Rob was born in Indianapolis, Ind., and spent his early life in Summit, N.J.
He was a graduate of Summit High School and earned an associates degree at Union County College for graphic design and a bachelors degree for Studio Arts at Montclair State University. At UCC he earned several awards including being published for his art work in The Sheaf.
Rob was predeceased by his parents, Charles and Mary Frisch.
He is survived by his siblings, Nancy Evans, Amy Corkery, Chip Frisch and Melissa Frisch, his loving wife, Shannon Frisch, whom he described to all as his best friend and was lucky enough to marry; and his sons, his proudest achievements, Jackson Frisch, Robert Frisch, and Dylan Frisch. Rob is also survived by his in-laws, Guy and Nancy McGayhey, many brother and sisters in-laws, cousins, nieces and nephews.

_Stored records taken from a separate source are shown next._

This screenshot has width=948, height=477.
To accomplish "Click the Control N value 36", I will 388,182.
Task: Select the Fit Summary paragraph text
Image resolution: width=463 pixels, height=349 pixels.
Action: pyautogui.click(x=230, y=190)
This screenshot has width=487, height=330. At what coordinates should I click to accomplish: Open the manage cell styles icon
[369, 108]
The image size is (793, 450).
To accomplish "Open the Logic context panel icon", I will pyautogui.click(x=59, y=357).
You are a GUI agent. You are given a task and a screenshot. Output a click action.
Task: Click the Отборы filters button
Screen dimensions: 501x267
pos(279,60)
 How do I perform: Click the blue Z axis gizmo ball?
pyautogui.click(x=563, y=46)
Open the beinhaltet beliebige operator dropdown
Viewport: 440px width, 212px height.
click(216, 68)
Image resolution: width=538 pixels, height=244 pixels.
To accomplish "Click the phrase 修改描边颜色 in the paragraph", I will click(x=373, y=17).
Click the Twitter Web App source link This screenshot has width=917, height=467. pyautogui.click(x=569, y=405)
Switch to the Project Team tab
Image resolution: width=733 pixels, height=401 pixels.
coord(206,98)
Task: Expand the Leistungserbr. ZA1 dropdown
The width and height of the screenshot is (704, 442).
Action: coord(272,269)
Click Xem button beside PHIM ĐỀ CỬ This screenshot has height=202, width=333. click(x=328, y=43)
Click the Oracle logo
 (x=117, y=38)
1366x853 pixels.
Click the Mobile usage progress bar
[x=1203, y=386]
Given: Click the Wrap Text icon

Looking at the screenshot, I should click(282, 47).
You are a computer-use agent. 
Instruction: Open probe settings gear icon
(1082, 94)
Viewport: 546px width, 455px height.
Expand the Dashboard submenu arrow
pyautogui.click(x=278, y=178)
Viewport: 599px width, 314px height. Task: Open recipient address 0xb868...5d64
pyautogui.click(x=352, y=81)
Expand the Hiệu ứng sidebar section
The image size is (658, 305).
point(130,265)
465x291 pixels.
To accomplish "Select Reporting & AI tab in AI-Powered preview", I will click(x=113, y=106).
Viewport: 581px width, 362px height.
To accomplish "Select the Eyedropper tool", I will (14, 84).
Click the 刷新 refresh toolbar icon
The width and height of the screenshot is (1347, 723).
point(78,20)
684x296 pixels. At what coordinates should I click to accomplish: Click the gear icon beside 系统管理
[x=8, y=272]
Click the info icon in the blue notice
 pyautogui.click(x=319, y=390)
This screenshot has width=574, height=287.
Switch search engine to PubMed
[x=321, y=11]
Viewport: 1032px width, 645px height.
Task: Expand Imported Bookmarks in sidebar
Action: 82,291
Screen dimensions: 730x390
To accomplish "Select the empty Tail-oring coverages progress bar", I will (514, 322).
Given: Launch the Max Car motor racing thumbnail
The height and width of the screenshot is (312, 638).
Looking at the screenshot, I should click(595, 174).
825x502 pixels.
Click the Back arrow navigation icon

Robert had a successful 26-year career as a hand engraver for Tiffany and Co. His work ethic and perpetual teaching skills were second to none. In over two decades Rob’s talent and artistry was hand-engraved on nearly 200,000 pieces, which included the Vince Lombardi Trophy, U.S. Open Tennis Championship Trophy, Larry O’Brien Trophy, and many one-of-a-kind pieces to celebrities, U.S. presidents, and the Queen of England, to name a few.
The mastery of his craft enabled him to travel across the U.S. and to China. During his career, Rob was awarded the Charles Lewis Tiffany Award. This award was given to employees that demonstrated exemplary performance, ones who honored the customer and lead with passion and creativity.
Rob’s true passion was his family, photography, music, and travel. His love for his three boys and his wife was endless. He loved the outdoors, to kayak, and to hike and he passed on that love to his children. Rob traveled with his family to many of the U.S. National Parks but his favorite was the Grand Circle in the desert Southwest.
He was loved by many, truly known by few, and will be missed by all. We will find solace in knowing he is at peace now and will take his place watching over us until we meet again.